▶ _Written exercise_
Which lines in the entries below contain the word "Point"? Show each of those lines in full.
[Begin Dataset records]
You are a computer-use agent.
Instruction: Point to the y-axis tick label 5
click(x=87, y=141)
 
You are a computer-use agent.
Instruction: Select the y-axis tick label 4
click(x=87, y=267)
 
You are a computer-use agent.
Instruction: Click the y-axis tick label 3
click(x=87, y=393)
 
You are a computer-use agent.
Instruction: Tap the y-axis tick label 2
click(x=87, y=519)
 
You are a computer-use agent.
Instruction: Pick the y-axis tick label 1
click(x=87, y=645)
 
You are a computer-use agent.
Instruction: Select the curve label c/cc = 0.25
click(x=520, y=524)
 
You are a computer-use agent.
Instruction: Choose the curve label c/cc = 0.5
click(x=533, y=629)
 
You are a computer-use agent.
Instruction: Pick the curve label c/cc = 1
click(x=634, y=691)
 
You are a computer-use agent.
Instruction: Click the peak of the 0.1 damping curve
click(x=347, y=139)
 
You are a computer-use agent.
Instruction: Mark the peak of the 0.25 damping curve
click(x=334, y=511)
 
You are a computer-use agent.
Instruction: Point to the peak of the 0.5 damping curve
[End Dataset records]
[Begin Dataset records]
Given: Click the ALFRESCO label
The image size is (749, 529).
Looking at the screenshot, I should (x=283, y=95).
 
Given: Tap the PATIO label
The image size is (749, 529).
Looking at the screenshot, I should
[End Dataset records]
▶ _Finished task_
Instruction: Point to the y-axis tick label 5
Instruction: Point to the peak of the 0.5 damping curve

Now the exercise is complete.